Noboru Kiji

Safety of Mega Container Ship Focusing on Brittle Crack Initiation and Arrest Behavior of Heavy Thickness Plate

The enlargement of containership requires the higher tensile strength steel and thicker plate around the hatch coaming more than the prescribed classification rules. These call the concerns about the safety of brittle crack initiation and arrestability of hull structure. It is known that increasing of stress and thickness of plates will reduce the toughness of base metal and welding joints. Therefore, the authors conducted to assure the toughness of base metal and welding joint for new higher tensile strength steel of 460MPa yield strength (YP460) and 60mm thickness. It has been considered that weld assembled steel plate structure has some arrestability at intersections of plates, though there are no prescription on the rules. And it was reported that very thicker mother plate has not enough toughness to arrest brittle crack recently. The authors investigated the structural arrestability by model testing and FE analysis and established it. Furthermore, structural details for intersections were also established. Both preventing the brittle crack initiation and arresting the brittle crack of weld structure were described, focusing on developing higher yield strength and heavier thickness of YP460 for containership in this paper.© 2008 ASME

Effect of unwelded length on behaviour of brittle crack arrest in T-joint structure

In the large heat input weld joint of heavy gauge steel plate used for large container carriers, a brittle crack possibly propagates straight along a weld joint without diverging to the base metal.

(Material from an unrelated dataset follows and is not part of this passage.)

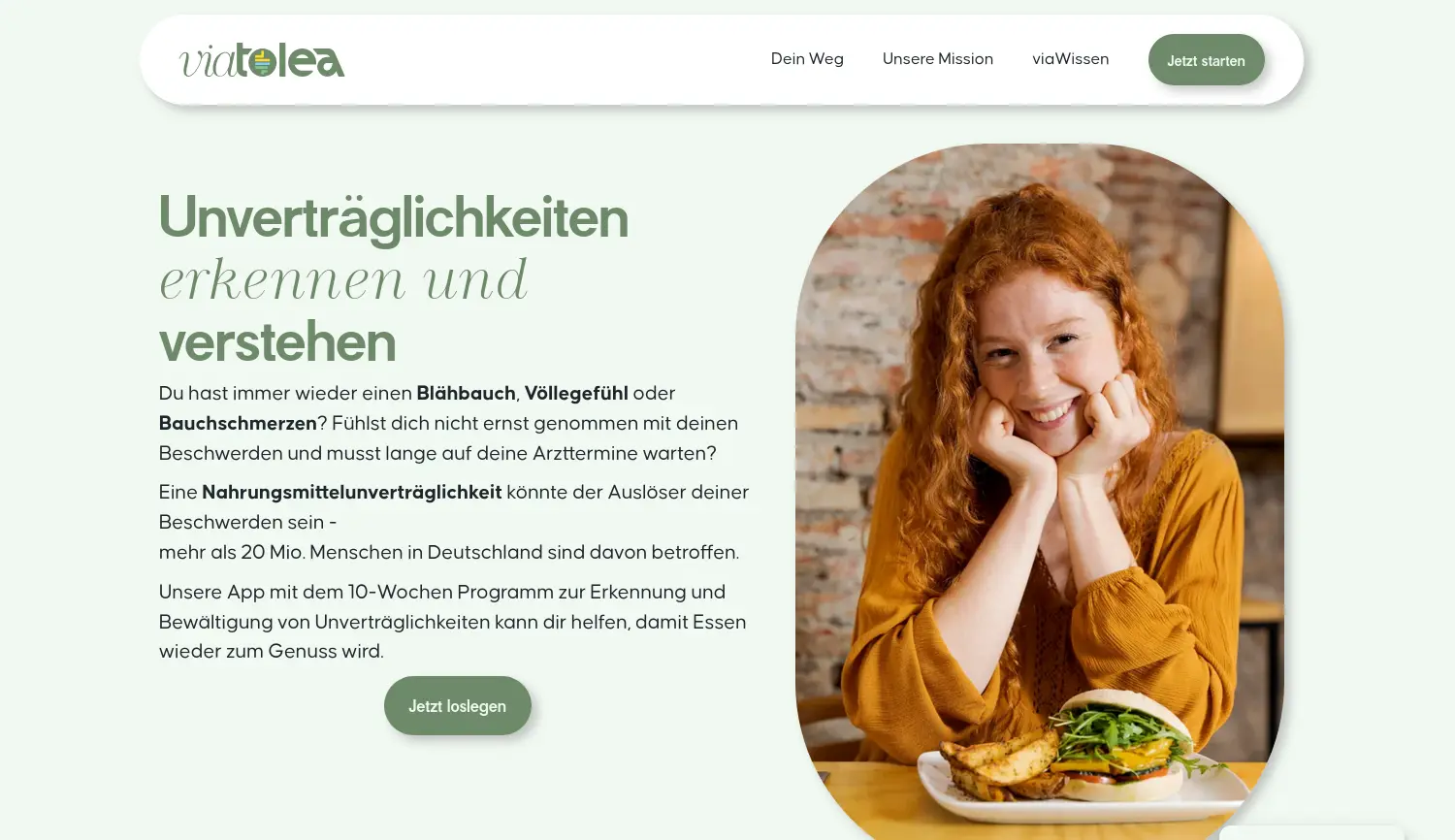Image resolution: width=1455 pixels, height=840 pixels.
Task: Click the 10-Wochen Programm paragraph
Action: pos(453,622)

This phenomenon is discussed for its application to the large heat input weld of heavy gauge plate to ship structures. In this study, to arrest a brittle crack at the T-joint embedding unwelded face, the effect of the unwelded face on behaviour of brittle crack propagation/arrest in the T-joint structure was investigated and analysed. The ESSO test of the T-joint structure was carried out, supposing that a brittle crack which propagates along a weld joint of hatch coaming rush into T-joint of hatch coaming and strength deck. The test results showed that the brittle crack arrested at the T-joint embedding the unwelded face, and the brittle crack arrested easier, the longer the unwelded face. The results of static FEM analysis showed that the stress intensity factor of the brittle crack was increased by the unwelded face, until the brittle crack reached a flange. However, when the brittle crack propagated into the flange, the stress intensity factor of the brittle crack was decreased by the unwelded face. The crack-arrest effect of the unwelded face appears after the brittle crack propagates into the flange.